* Ejercicios propuestos *
**A)** Transcribe el pasaje del texto sobre sexo y erotismo comprendido entre "El fotógrafo dijo" y "erótico del arte.", ambos incluidos.
**B)** Enumera todas las prendas de vestir que se nombran en el texto sobre sexo y erotismo.
**C)** Responde con los datos del texto sobre sexo y erotismo:
(i) ¿Qué fecha encabeza el texto?
(ii) ¿En qué recipiente introduce el fotógrafo su pene?
(iii) ¿A qué género del arte alude la última oración?

* Fragmento seleccionado *
+--

13 de septiembre de 2011

Sexo o erotismo

 "El protagonista se acerca quedamente a la bailarina y, ay, la noche es oscura y la chica se desquita el sujetador por debajo de la camiseta, se le marcan unos senos duros y afilados mientras él empieza a hincharse como un nenúfar en el agua. Ella se arquea y agacha y la escena brilla con su boca a primer plano y pelirrojos movimientos de caderas"

El fotógrafo dijo “yo seré el actor y que cualquiera dispare el objetivo, ¡que baje Dios y me folle!” para, inmediatamente, bajarse los pantalones, despojarse de su ropa interior, acariciar ligeramente su pene y, ávido, despierto y peludo, introducirlo en una taza de café caliente que su mano sujetaba. La secuencia avanzó con tomas harto contradictorias: ora igualmente desnudo, sobre la cama, agarrándose los gemelos para empujar fuertemente su tronco superior hacia los pies e intentar conseguir con la boca su propio alter, con una lámpara clásica rozando su ano; ora apoyado violentamente contra la pared, sosteniendo con sus nalgas un  tubo de papel de cocina que elevaba su ya reiterativo falo.
Frontera semejante –a la del tubo- se traza sin aparecerse en el género erótico del arte.

+--

* Material de consulta *
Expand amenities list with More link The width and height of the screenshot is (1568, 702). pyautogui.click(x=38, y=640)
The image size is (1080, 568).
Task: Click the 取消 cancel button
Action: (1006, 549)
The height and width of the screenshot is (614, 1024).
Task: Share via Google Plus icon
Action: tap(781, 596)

+--

* Soluciones *
**A)**
El fotógrafo dijo “yo seré el actor y que cualquiera dispare el objetivo, ¡que baje Dios y me folle!” para, inmediatamente, bajarse los pantalones, despojarse de su ropa interior, acariciar ligeramente su pene y, ávido, despierto y peludo, introducirlo en una taza de café caliente que su mano sujetaba. La secuencia avanzó con tomas harto contradictorias: ora igualmente desnudo, sobre la cama, agarrándose los gemelos para empujar fuertemente su tronco superior hacia los pies e intentar conseguir con la boca su propio alter, con una lámpara clásica rozando su ano; ora apoyado violentamente contra la pared, sosteniendo con sus nalgas un  tubo de papel de cocina que elevaba su ya reiterativo falo.
Frontera semejante –a la del tubo- se traza sin aparecerse en el género erótico del arte.

**B)** sujetador, camiseta, pantalones, ropa interior

**C)**
(i) 13 de septiembre de 2011
(ii) En una taza de café caliente que sujetaba su mano
(iii) Al género erótico